Collected data entries
- Opening Delimiter -

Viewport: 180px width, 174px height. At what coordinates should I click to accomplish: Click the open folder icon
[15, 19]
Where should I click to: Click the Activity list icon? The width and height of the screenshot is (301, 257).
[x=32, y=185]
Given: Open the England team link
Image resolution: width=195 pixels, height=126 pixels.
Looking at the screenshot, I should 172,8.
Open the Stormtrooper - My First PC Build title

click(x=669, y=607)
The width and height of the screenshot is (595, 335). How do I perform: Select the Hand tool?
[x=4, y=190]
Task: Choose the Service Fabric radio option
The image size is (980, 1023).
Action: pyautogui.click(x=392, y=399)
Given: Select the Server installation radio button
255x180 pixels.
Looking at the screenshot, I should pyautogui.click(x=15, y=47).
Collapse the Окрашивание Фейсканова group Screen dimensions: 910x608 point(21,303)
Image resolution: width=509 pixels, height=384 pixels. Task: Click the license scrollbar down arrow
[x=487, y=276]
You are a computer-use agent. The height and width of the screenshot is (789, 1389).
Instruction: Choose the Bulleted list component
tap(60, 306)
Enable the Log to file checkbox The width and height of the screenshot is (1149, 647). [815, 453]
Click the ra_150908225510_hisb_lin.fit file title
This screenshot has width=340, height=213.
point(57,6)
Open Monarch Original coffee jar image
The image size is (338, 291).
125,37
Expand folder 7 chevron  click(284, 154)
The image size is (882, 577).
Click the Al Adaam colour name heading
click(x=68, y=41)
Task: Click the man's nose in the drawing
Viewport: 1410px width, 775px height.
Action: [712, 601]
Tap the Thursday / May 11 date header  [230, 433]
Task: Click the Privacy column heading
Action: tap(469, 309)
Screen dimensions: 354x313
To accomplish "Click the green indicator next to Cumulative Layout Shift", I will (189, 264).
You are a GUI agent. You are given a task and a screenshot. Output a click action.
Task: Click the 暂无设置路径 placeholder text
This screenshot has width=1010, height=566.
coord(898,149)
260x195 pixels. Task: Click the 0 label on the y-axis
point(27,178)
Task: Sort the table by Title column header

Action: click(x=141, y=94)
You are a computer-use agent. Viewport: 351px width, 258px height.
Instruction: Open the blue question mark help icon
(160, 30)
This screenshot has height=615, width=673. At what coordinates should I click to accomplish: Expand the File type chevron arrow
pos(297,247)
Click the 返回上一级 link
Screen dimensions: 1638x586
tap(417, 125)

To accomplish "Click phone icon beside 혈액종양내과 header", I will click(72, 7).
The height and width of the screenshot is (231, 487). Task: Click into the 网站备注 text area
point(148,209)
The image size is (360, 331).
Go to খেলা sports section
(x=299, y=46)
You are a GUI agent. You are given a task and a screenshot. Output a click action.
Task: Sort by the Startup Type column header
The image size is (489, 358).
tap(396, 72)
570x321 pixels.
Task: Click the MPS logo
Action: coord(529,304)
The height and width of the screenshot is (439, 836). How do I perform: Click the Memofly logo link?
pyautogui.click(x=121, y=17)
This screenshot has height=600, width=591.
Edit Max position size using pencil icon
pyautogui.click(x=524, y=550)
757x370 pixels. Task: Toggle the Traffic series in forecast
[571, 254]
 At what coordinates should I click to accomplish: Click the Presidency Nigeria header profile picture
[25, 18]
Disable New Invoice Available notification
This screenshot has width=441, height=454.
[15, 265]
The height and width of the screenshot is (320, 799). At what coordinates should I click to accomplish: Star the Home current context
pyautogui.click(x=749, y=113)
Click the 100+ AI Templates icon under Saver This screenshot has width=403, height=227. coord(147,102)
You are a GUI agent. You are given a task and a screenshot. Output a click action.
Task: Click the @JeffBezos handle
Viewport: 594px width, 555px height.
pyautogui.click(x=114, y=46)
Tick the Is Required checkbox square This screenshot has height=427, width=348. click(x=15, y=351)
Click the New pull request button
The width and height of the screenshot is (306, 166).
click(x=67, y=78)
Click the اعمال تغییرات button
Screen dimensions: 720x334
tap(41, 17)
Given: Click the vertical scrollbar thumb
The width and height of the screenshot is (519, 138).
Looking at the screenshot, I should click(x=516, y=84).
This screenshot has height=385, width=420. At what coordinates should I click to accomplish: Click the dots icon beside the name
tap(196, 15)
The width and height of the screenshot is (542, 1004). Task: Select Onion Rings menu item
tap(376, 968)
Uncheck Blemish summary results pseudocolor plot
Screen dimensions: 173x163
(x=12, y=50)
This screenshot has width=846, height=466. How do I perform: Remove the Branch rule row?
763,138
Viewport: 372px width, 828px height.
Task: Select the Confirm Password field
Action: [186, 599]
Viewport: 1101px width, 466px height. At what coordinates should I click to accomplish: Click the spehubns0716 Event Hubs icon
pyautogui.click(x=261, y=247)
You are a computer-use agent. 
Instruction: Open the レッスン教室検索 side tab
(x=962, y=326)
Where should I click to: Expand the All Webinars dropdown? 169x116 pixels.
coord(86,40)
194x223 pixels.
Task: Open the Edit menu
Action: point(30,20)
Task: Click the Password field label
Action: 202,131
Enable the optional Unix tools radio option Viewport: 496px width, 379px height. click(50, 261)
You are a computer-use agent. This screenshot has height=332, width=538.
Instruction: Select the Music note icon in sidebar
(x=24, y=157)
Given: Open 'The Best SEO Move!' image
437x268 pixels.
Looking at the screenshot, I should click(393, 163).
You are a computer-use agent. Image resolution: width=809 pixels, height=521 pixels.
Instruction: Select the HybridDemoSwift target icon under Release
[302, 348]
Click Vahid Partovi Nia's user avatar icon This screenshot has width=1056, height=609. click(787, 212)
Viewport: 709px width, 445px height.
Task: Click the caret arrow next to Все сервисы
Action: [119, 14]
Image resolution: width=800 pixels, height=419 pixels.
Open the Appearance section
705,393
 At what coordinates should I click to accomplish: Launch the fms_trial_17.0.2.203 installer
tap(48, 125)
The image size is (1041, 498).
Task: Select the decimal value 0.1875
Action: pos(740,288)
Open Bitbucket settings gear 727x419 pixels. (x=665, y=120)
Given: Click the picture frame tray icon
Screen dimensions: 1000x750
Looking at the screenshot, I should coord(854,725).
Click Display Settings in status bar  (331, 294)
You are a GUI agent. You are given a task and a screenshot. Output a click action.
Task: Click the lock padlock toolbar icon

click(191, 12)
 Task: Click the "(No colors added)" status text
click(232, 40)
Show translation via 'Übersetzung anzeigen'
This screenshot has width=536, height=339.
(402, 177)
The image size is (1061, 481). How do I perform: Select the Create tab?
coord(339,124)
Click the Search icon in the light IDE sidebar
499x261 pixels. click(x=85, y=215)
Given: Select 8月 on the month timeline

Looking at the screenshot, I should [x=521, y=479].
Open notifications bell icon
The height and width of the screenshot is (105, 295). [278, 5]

- Closing Delimiter -

Exercise: Going back to the entries above, set down exactly the lines that begin at the one with "Expand folder 7" and end at the one with "Task: Sort by the Startup Type column header", both included, and nothing else.

Response box:
Expand folder 7 chevron  click(284, 154)
The image size is (882, 577).
Click the Al Adaam colour name heading
click(x=68, y=41)
Task: Click the man's nose in the drawing
Viewport: 1410px width, 775px height.
Action: [712, 601]
Tap the Thursday / May 11 date header  [230, 433]
Task: Click the Privacy column heading
Action: tap(469, 309)
Screen dimensions: 354x313
To accomplish "Click the green indicator next to Cumulative Layout Shift", I will (189, 264).
You are a GUI agent. You are given a task and a screenshot. Output a click action.
Task: Click the 暂无设置路径 placeholder text
This screenshot has width=1010, height=566.
coord(898,149)
260x195 pixels. Task: Click the 0 label on the y-axis
point(27,178)
Task: Sort the table by Title column header

Action: click(x=141, y=94)
You are a computer-use agent. Viewport: 351px width, 258px height.
Instruction: Open the blue question mark help icon
(160, 30)
This screenshot has height=615, width=673. At what coordinates should I click to accomplish: Expand the File type chevron arrow
pos(297,247)
Click the 返回上一级 link
Screen dimensions: 1638x586
tap(417, 125)

To accomplish "Click phone icon beside 혈액종양내과 header", I will click(72, 7).
The height and width of the screenshot is (231, 487). Task: Click into the 网站备注 text area
point(148,209)
The image size is (360, 331).
Go to খেলা sports section
(x=299, y=46)
You are a GUI agent. You are given a task and a screenshot. Output a click action.
Task: Sort by the Startup Type column header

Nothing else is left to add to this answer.